In my organization we use Quarkus-based microservices. We usually create a container from the main branch and deploy it in dev,qa, and prod.
To target these environments, we have different profiles. We also make use of environment variables to keep things configurable as per the 12 factor app methodology.
Now I am faced with an confusion regarding best practices.
To elaborate further, please consider the below example.
OrderService has 2 configurable parameters.
app.db.conn
app.web.port
My application.properties looks like this.
app.db.conn:${DB_CONN}
app.web.port:${WEB_PORT}
Now I have 3 environments to deploy this app to. However, I can just run the application and supply the env parameters. This makes my application-dev.properties, application-qa.properties, and application-prod.properties look empty as I will not hard code values directly inside these environment specific properties.
My question is what the best practise regarding properties file in light of 12 factor app / env-based configurable properties?
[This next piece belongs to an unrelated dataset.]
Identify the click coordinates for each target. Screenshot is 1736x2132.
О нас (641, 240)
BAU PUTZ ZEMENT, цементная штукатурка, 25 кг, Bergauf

Is it okay to just run the application in dev/qa/prod profile and supply env variables and have empty application-.properties file? Or get rid of the convention of env specific application properties files altogether.
Currently I have application.properties, application-.properties in my project. The profile based properties look useless and are just repeating what is present in the application.properties file.
Developers usually think of 'their' environment, which often boils down to the local machine where they run the code most often. It makes sense to configure suitable values as defaults. Or you can omit defaults and thus also force developers to provide that information at runtime.
However in operations it will be necessary to override these values to make the application run in different environments. Default values do not matter as long as they can be changed.
Whether you do that override with different properties files or environment variables or command line parameters or ... can still be debated.